**AIM OF THE EXERCISE:**
Nothing but the lines from the one containing "Add a Review (557, 338)" to the end of the records below should be output, each exactly as written.

**Stored records:**
====================
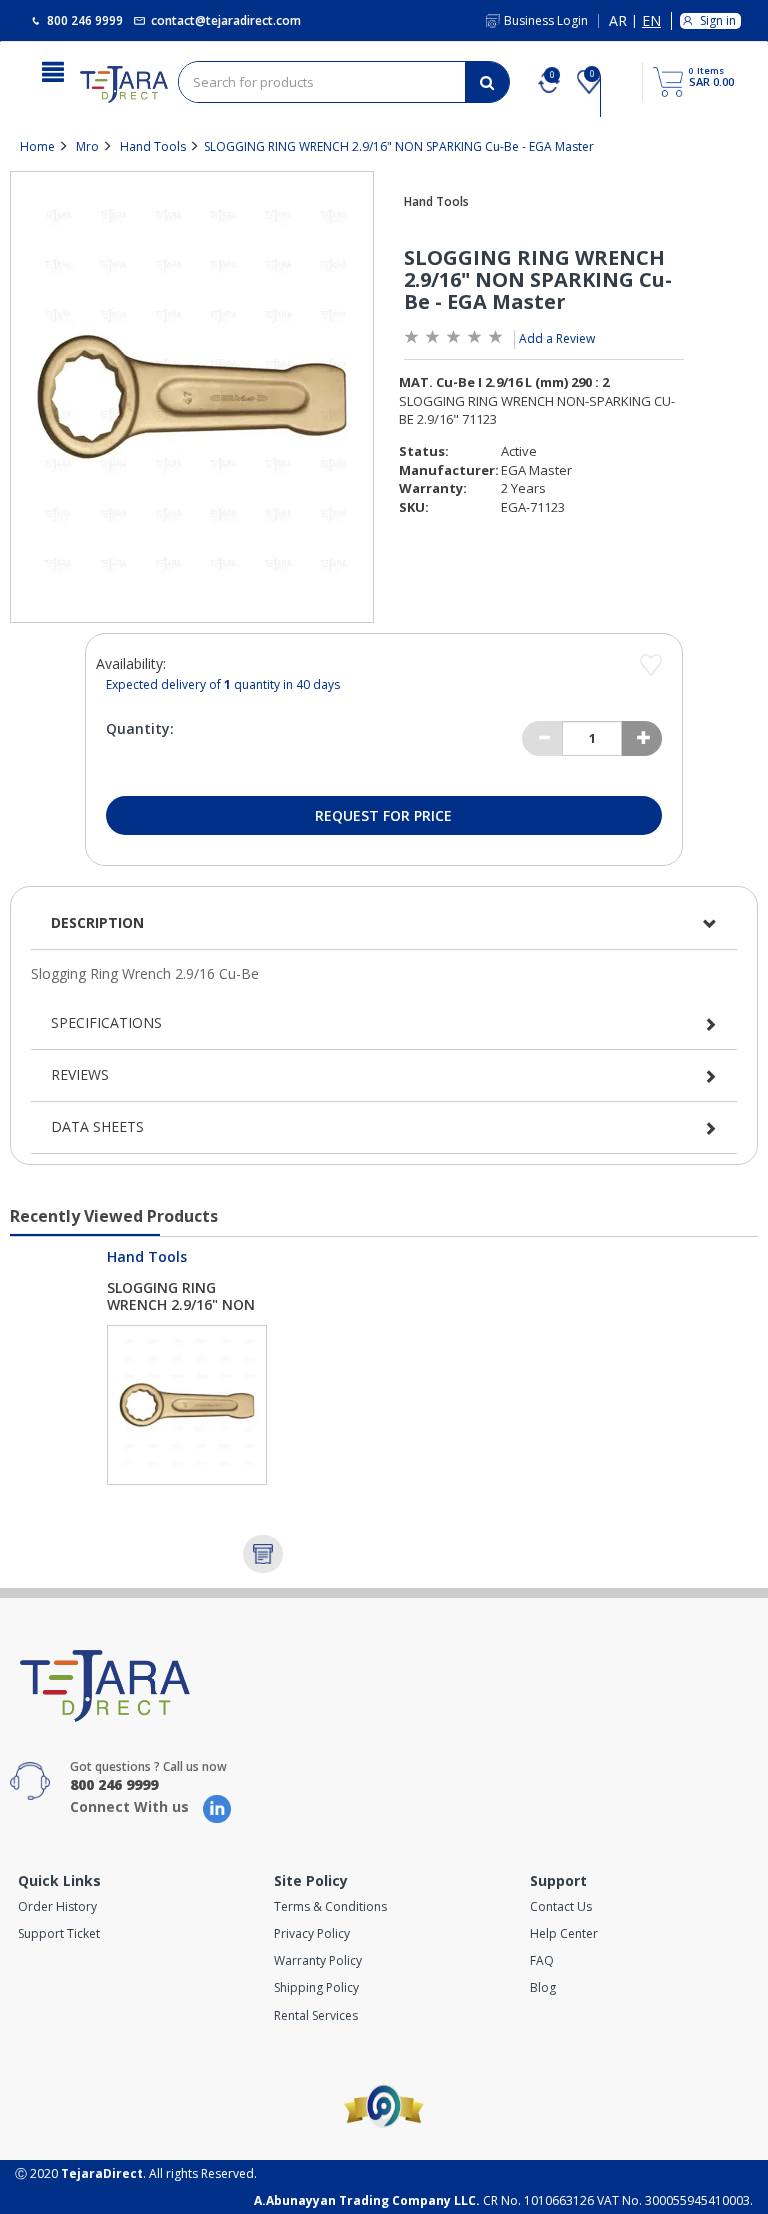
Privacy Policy (312, 1933)
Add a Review (557, 338)
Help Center (564, 1933)
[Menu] (53, 70)
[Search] (487, 82)
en (651, 21)
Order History (57, 1906)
====================
**YOUR RESPONSE:**
Add a Review (557, 338)
Help Center (564, 1933)
[Menu] (53, 70)
[Search] (487, 82)
en (651, 21)
Order History (57, 1906)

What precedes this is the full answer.